Teramo-mare, scatta l’allarme: «L’opera è a rischio alluvione»

Il “Cittadino governante” e otto associazioni contro il progetto del quarto lotto della superstrada: «Il tracciato è in piena zona di esondazione del fiume Tordino». Grimi: è un intervento necessario
GIULIANOVA . «Stop al quarto lotto della Teramo-mare, basta con le opere a rischio alluvione». È l’appello lanciato dal “Cittadino governante” insieme a otto associazioni che hanno presentato osservazioni in un dossier sul progetto dell’Anas. La relazione è stata inviata a varie autorità, denunciando il grave rischio idrogeologico legato all’opera.
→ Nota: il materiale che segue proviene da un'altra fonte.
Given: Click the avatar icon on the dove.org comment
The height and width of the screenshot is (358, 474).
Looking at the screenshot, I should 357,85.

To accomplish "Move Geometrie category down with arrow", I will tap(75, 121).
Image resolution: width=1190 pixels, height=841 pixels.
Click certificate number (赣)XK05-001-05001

Il tratto di superstrada verrebbe realizzato proprio in piena zona di esondazione del fiume Tordino, secondo i documenti depositati per la Valutazione di impatto ambientale.
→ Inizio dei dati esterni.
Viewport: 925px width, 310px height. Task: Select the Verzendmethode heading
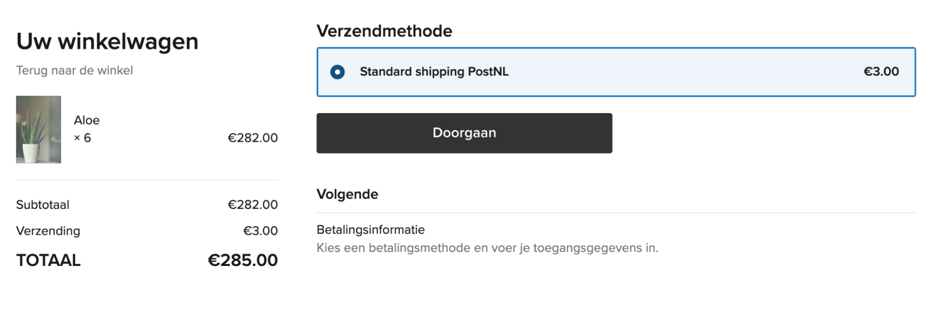pos(384,31)
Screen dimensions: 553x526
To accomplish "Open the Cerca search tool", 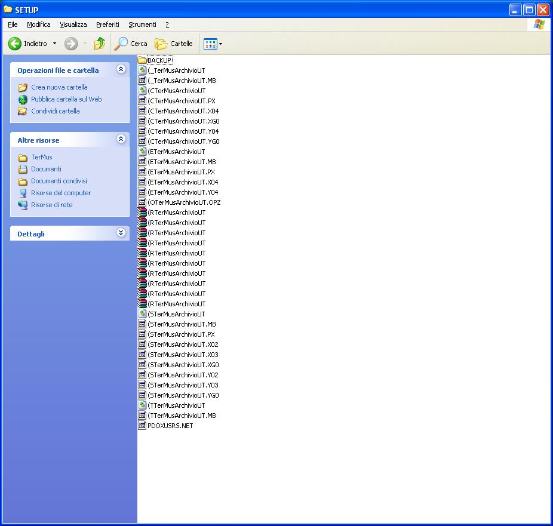I will [131, 44].
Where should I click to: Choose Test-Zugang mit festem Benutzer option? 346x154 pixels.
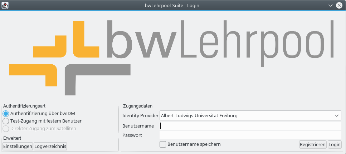[6, 121]
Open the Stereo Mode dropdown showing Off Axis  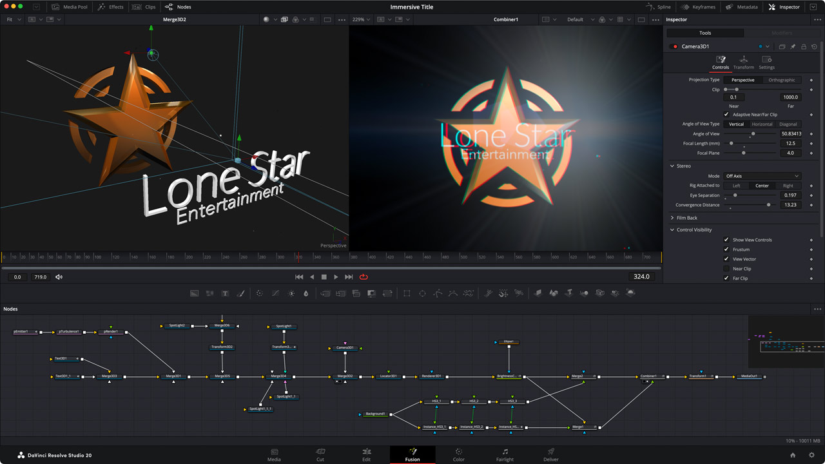[x=762, y=175]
Si tratta di un progetto da 173 milioni di euro per sette chilometri di strada (oltre 20 milioni di euro per chilometro), messo in campo dall’Anas, secondo i contestatori, nonostante pregresse esperienze negative che hanno visto crolli del sedime stradale in caso di piene dei fiumi. A detta delle associazioni e del “Cittadino governante” esistono alternative concrete per garantire la mobilità e quindi propongono un accordo di programma territoriale tra enti affinché si mantenga la statale 80 nella sede attuale, migliorando la fluidità del traffico con eliminazione di semafori, interventi su segnaletica e marciapiedi, si investa maggiormente sulle ferrovie e sulla ciclabilità, assicurando le spese di funzionamento del sistema nei primi anni e infine attuando interventi di risanamento ambientale sul Tordino.
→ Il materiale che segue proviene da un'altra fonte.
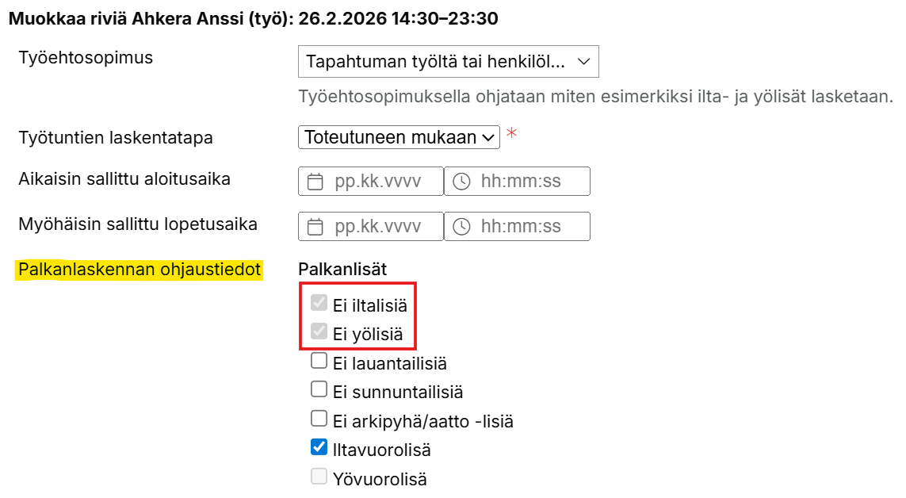906x498 pixels.
Task: Focus date text of Aikaisin sallittu aloitusaika
Action: [377, 182]
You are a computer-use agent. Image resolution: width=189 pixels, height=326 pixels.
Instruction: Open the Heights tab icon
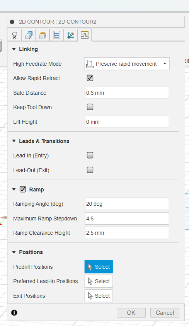[x=56, y=35]
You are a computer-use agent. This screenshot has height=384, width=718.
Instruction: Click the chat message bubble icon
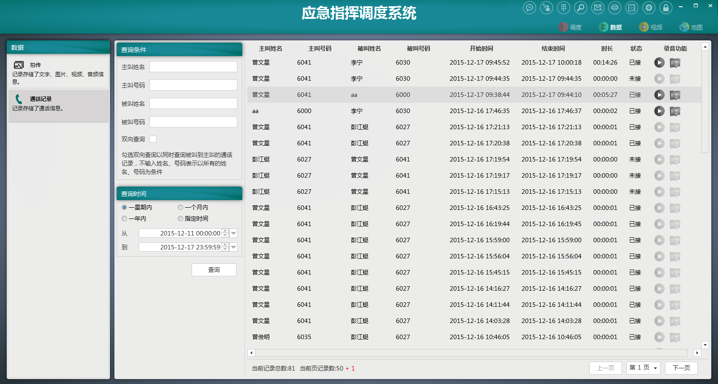click(530, 8)
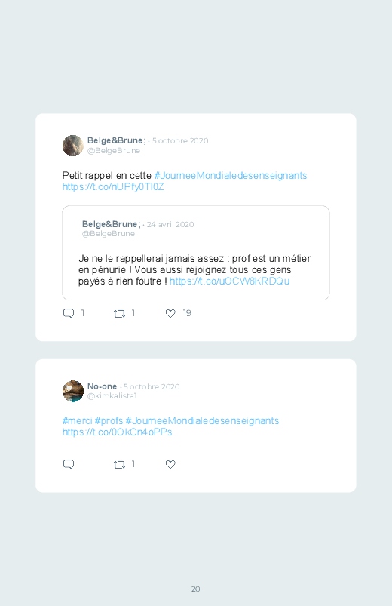Click the @kimkalista1 handle
This screenshot has width=392, height=606.
[x=112, y=395]
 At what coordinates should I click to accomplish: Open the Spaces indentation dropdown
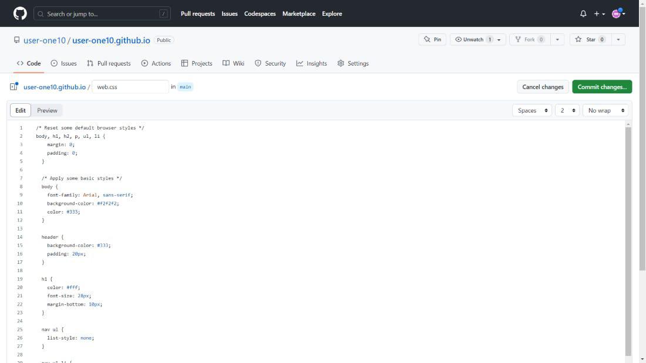pyautogui.click(x=531, y=110)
«Siamo tornati sul tema alla luce di quanto appena accaduto in Emilia Romagna, e pochi mesi fa nelle Marche: la tragica lezione delle alluvioni, dovute ai cambiamenti climatici sembra non aver insegnato nulla», afferma il leader del “Cittadino governante” Franco Arboretti, «pensiamo sia opportuno tornare a riflettere sulle criticità di quest’opera, che costa ben 173 milioni di euro, che potrebbero essere utilizzati in maniera alternativa, risparmiando con la mobilità sostenibile. Il quarto lotto, così concepito, mette a rischio, sotto il profilo idrogeologico, tutta la piana alluvionale del Tordino nella parte vicina alla statale 16». Sulla questione interviene anche Augusto De Sanctis, ecologista portavoce di Forum H20. «Riteniamo sconcertante che un’opera così onerosa nel 2023 sia localizzata in un’area a massimo rischio esondazione del fiume», afferma, «non dobbiamo puntare su infrastrutture così impattanti». Non è d’accordo Gianluca Grimi, presidente regionale di Assoturismo-Confesercenti che invece ritiene il completamento della Teramo-mare intervento «imprescindibile per Giulianova e per le aree limitrofe, sia in funzione turistica che economico produttiva: tutta la costa teramana», sottolinea. «la sta attendendo con ansia; si parla di un’infrastruttura che finalmente darà anche significativo slancio alla zona industriale giuliese e che con una uscita ad hoc potrà finalmente agganciare lo sviluppo che la zona economica speciale sta già apportando alle aree limitrofe di Mosciano e Notaresco. Non mettiamo in dubbio le competenze dell’Anas nella realizzazione di opere in piena sicurezza».